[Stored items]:
——————

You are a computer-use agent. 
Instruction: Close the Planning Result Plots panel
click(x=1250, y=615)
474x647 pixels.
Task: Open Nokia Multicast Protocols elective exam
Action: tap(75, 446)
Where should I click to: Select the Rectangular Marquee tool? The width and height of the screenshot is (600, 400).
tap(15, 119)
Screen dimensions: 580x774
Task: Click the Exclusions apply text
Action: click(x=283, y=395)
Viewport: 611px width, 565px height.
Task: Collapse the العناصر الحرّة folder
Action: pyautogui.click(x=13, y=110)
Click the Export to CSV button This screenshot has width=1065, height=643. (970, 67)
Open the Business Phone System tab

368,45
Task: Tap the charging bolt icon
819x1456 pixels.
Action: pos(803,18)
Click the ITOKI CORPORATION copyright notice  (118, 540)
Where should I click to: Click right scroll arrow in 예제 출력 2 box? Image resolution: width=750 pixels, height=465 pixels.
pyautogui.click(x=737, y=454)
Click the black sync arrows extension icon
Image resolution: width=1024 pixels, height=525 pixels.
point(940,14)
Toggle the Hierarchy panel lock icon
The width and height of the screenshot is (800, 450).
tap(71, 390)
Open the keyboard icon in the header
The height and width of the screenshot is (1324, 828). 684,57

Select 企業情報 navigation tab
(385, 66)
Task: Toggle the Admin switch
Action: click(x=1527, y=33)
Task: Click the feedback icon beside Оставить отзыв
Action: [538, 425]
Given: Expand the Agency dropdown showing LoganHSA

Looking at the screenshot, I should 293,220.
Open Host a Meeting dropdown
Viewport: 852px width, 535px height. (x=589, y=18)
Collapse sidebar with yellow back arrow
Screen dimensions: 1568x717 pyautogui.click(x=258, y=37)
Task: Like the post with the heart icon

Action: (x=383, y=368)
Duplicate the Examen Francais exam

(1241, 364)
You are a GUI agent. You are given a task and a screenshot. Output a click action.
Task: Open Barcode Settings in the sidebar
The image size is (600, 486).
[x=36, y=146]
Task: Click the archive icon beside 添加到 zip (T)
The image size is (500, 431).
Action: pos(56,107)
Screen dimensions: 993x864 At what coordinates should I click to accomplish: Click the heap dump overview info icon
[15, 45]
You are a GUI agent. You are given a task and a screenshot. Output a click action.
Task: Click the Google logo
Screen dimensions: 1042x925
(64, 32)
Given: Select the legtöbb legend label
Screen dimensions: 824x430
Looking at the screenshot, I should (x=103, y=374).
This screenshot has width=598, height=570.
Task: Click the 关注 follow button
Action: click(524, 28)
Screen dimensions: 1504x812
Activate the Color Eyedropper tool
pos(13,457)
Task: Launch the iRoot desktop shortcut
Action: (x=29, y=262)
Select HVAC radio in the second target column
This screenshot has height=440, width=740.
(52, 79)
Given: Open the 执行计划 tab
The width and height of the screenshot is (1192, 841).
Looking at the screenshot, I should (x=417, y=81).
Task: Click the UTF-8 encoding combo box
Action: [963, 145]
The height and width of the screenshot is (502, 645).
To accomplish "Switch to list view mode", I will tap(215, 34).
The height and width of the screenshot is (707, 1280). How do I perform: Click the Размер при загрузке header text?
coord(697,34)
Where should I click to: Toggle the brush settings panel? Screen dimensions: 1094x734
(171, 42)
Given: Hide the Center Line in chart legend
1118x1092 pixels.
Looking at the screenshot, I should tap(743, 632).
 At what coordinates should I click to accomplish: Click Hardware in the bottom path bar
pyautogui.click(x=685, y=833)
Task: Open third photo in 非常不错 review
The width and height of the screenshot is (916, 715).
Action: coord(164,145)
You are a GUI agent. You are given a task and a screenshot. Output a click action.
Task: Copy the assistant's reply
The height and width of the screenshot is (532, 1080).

——————

[Task details]:
Count every line in the preceding entries where the string "legend" appears, then state only the total.

[Written response]:
2